>>
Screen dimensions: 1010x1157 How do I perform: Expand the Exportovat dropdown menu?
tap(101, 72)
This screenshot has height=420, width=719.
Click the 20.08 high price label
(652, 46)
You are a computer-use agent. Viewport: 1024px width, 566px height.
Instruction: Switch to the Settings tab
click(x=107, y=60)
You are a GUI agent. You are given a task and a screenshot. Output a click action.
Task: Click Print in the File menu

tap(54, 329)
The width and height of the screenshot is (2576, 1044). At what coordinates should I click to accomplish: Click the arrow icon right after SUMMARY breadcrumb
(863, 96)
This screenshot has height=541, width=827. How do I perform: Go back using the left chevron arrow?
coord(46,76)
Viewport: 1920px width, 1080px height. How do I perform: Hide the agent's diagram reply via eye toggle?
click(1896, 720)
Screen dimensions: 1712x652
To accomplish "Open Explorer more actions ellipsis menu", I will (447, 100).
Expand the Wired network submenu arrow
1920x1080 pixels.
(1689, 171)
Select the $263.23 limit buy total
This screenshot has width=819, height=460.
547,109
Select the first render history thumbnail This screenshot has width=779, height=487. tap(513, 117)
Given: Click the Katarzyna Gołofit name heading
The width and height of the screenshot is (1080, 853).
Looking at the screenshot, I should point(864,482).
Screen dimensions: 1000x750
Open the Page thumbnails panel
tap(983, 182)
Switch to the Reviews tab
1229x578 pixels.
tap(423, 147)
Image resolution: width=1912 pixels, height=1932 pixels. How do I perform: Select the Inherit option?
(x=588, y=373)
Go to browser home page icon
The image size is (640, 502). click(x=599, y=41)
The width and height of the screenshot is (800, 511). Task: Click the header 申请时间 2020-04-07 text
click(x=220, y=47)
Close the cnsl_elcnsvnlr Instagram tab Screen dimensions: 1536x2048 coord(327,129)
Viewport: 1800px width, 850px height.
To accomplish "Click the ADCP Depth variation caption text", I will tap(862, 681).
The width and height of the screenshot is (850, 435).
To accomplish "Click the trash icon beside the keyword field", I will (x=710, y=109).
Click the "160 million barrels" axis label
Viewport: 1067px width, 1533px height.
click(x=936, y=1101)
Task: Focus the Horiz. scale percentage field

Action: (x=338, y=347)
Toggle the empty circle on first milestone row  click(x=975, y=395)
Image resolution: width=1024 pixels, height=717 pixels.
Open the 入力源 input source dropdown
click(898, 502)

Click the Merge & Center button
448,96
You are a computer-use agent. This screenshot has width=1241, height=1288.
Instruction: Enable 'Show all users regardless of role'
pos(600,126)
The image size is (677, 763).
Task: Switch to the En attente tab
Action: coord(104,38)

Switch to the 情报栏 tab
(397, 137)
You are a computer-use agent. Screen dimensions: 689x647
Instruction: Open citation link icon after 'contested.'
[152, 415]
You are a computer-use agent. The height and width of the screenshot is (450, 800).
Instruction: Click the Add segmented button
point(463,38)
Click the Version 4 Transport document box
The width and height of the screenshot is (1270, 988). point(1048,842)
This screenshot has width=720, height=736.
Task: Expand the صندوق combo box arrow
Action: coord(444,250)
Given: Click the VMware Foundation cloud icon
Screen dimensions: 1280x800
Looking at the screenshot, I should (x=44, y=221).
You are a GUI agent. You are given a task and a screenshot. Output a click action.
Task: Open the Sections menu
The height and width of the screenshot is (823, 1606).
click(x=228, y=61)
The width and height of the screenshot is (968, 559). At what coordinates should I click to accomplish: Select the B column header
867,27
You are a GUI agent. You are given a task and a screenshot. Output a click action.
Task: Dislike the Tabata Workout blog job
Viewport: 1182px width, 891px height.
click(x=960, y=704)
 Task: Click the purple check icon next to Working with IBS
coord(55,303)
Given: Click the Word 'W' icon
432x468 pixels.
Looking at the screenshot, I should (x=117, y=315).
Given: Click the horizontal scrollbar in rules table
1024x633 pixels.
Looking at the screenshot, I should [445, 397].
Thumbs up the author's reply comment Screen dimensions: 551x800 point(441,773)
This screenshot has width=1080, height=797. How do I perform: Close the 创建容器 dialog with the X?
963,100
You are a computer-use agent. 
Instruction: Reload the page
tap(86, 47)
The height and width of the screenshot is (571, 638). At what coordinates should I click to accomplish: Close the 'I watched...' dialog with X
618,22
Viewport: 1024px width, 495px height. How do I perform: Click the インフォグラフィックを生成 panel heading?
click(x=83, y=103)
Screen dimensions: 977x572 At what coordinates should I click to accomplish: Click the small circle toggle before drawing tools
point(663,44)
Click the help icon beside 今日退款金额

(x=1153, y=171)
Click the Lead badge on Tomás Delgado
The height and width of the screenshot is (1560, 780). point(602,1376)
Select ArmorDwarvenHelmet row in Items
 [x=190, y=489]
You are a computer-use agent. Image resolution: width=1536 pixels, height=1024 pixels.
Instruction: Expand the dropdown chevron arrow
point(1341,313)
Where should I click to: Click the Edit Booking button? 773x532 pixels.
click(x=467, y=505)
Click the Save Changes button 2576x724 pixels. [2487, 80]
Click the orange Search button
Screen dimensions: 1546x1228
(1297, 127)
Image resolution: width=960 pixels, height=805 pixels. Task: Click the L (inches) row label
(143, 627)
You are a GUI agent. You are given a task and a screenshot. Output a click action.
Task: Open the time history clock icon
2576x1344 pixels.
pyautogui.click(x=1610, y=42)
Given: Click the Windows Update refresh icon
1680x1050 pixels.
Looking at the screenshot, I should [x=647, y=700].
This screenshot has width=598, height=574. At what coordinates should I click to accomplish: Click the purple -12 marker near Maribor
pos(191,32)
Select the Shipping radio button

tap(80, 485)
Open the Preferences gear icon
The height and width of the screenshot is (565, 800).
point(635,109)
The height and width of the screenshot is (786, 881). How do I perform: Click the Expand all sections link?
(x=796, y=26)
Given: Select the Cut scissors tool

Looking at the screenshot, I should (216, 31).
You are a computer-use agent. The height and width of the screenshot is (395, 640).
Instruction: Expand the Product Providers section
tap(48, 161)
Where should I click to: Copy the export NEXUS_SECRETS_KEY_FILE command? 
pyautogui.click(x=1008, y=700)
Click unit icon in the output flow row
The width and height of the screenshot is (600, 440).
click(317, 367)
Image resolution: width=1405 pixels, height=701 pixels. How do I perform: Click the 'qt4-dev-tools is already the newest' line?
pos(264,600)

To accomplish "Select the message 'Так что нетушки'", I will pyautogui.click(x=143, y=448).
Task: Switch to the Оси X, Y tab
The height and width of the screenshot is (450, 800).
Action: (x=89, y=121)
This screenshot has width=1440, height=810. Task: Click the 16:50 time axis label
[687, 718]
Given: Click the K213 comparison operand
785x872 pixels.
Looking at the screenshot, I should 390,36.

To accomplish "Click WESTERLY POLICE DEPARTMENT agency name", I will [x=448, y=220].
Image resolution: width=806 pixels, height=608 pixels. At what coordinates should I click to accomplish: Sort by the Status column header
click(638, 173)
<<
PROBLEM TO SOLVE »
Copy out every entry above word for word, with each line unchanged.

ANSWER TO THE PROBLEM »
Screen dimensions: 1010x1157 How do I perform: Expand the Exportovat dropdown menu?
tap(101, 72)
This screenshot has height=420, width=719.
Click the 20.08 high price label
(652, 46)
You are a computer-use agent. Viewport: 1024px width, 566px height.
Instruction: Switch to the Settings tab
click(x=107, y=60)
You are a GUI agent. You are given a task and a screenshot. Output a click action.
Task: Click Print in the File menu

tap(54, 329)
The width and height of the screenshot is (2576, 1044). At what coordinates should I click to accomplish: Click the arrow icon right after SUMMARY breadcrumb
(863, 96)
This screenshot has height=541, width=827. How do I perform: Go back using the left chevron arrow?
coord(46,76)
Viewport: 1920px width, 1080px height. How do I perform: Hide the agent's diagram reply via eye toggle?
click(1896, 720)
Screen dimensions: 1712x652
To accomplish "Open Explorer more actions ellipsis menu", I will (447, 100).
Expand the Wired network submenu arrow
1920x1080 pixels.
(1689, 171)
Select the $263.23 limit buy total
This screenshot has width=819, height=460.
547,109
Select the first render history thumbnail This screenshot has width=779, height=487. tap(513, 117)
Given: Click the Katarzyna Gołofit name heading
The width and height of the screenshot is (1080, 853).
Looking at the screenshot, I should point(864,482).
Screen dimensions: 1000x750
Open the Page thumbnails panel
tap(983, 182)
Switch to the Reviews tab
1229x578 pixels.
tap(423, 147)
Image resolution: width=1912 pixels, height=1932 pixels. How do I perform: Select the Inherit option?
(x=588, y=373)
Go to browser home page icon
The image size is (640, 502). click(x=599, y=41)
The width and height of the screenshot is (800, 511). Task: Click the header 申请时间 2020-04-07 text
click(x=220, y=47)
Close the cnsl_elcnsvnlr Instagram tab Screen dimensions: 1536x2048 coord(327,129)
Viewport: 1800px width, 850px height.
To accomplish "Click the ADCP Depth variation caption text", I will tap(862, 681).
The width and height of the screenshot is (850, 435).
To accomplish "Click the trash icon beside the keyword field", I will (x=710, y=109).
Click the "160 million barrels" axis label
Viewport: 1067px width, 1533px height.
click(x=936, y=1101)
Task: Focus the Horiz. scale percentage field

Action: (x=338, y=347)
Toggle the empty circle on first milestone row  click(x=975, y=395)
Image resolution: width=1024 pixels, height=717 pixels.
Open the 入力源 input source dropdown
click(898, 502)

Click the Merge & Center button
448,96
You are a computer-use agent. This screenshot has width=1241, height=1288.
Instruction: Enable 'Show all users regardless of role'
pos(600,126)
The image size is (677, 763).
Task: Switch to the En attente tab
Action: coord(104,38)

Switch to the 情报栏 tab
(397, 137)
You are a computer-use agent. Screen dimensions: 689x647
Instruction: Open citation link icon after 'contested.'
[152, 415]
You are a computer-use agent. The height and width of the screenshot is (450, 800).
Instruction: Click the Add segmented button
point(463,38)
Click the Version 4 Transport document box
The width and height of the screenshot is (1270, 988). point(1048,842)
This screenshot has width=720, height=736.
Task: Expand the صندوق combo box arrow
Action: coord(444,250)
Given: Click the VMware Foundation cloud icon
Screen dimensions: 1280x800
Looking at the screenshot, I should (x=44, y=221).
You are a GUI agent. You are given a task and a screenshot. Output a click action.
Task: Open the Sections menu
The height and width of the screenshot is (823, 1606).
click(x=228, y=61)
The width and height of the screenshot is (968, 559). At what coordinates should I click to accomplish: Select the B column header
867,27
You are a GUI agent. You are given a task and a screenshot. Output a click action.
Task: Dislike the Tabata Workout blog job
Viewport: 1182px width, 891px height.
click(x=960, y=704)
 Task: Click the purple check icon next to Working with IBS
coord(55,303)
Given: Click the Word 'W' icon
432x468 pixels.
Looking at the screenshot, I should (x=117, y=315).
Given: Click the horizontal scrollbar in rules table
1024x633 pixels.
Looking at the screenshot, I should [445, 397].
Thumbs up the author's reply comment Screen dimensions: 551x800 point(441,773)
This screenshot has width=1080, height=797. How do I perform: Close the 创建容器 dialog with the X?
963,100
You are a computer-use agent. 
Instruction: Reload the page
tap(86, 47)
The height and width of the screenshot is (571, 638). At what coordinates should I click to accomplish: Close the 'I watched...' dialog with X
618,22
Viewport: 1024px width, 495px height. How do I perform: Click the インフォグラフィックを生成 panel heading?
click(x=83, y=103)
Screen dimensions: 977x572 At what coordinates should I click to accomplish: Click the small circle toggle before drawing tools
point(663,44)
Click the help icon beside 今日退款金额

(x=1153, y=171)
Click the Lead badge on Tomás Delgado
The height and width of the screenshot is (1560, 780). point(602,1376)
Select ArmorDwarvenHelmet row in Items
 [x=190, y=489]
You are a computer-use agent. Image resolution: width=1536 pixels, height=1024 pixels.
Instruction: Expand the dropdown chevron arrow
point(1341,313)
Where should I click to: Click the Edit Booking button? 773x532 pixels.
click(x=467, y=505)
Click the Save Changes button 2576x724 pixels. [2487, 80]
Click the orange Search button
Screen dimensions: 1546x1228
(1297, 127)
Image resolution: width=960 pixels, height=805 pixels. Task: Click the L (inches) row label
(143, 627)
You are a GUI agent. You are given a task and a screenshot. Output a click action.
Task: Open the time history clock icon
2576x1344 pixels.
pyautogui.click(x=1610, y=42)
Given: Click the Windows Update refresh icon
1680x1050 pixels.
Looking at the screenshot, I should [x=647, y=700].
This screenshot has width=598, height=574. At what coordinates should I click to accomplish: Click the purple -12 marker near Maribor
pos(191,32)
Select the Shipping radio button

tap(80, 485)
Open the Preferences gear icon
The height and width of the screenshot is (565, 800).
point(635,109)
The height and width of the screenshot is (786, 881). How do I perform: Click the Expand all sections link?
(x=796, y=26)
Given: Select the Cut scissors tool

Looking at the screenshot, I should (216, 31).
You are a computer-use agent. The height and width of the screenshot is (395, 640).
Instruction: Expand the Product Providers section
tap(48, 161)
Where should I click to: Copy the export NEXUS_SECRETS_KEY_FILE command? 
pyautogui.click(x=1008, y=700)
Click unit icon in the output flow row
The width and height of the screenshot is (600, 440).
click(317, 367)
Image resolution: width=1405 pixels, height=701 pixels. How do I perform: Click the 'qt4-dev-tools is already the newest' line?
pos(264,600)

To accomplish "Select the message 'Так что нетушки'", I will pyautogui.click(x=143, y=448).
Task: Switch to the Оси X, Y tab
The height and width of the screenshot is (450, 800).
Action: (x=89, y=121)
This screenshot has width=1440, height=810. Task: Click the 16:50 time axis label
[687, 718]
Given: Click the K213 comparison operand
785x872 pixels.
Looking at the screenshot, I should 390,36.

To accomplish "Click WESTERLY POLICE DEPARTMENT agency name", I will [x=448, y=220].
Image resolution: width=806 pixels, height=608 pixels. At what coordinates should I click to accomplish: Sort by the Status column header
click(638, 173)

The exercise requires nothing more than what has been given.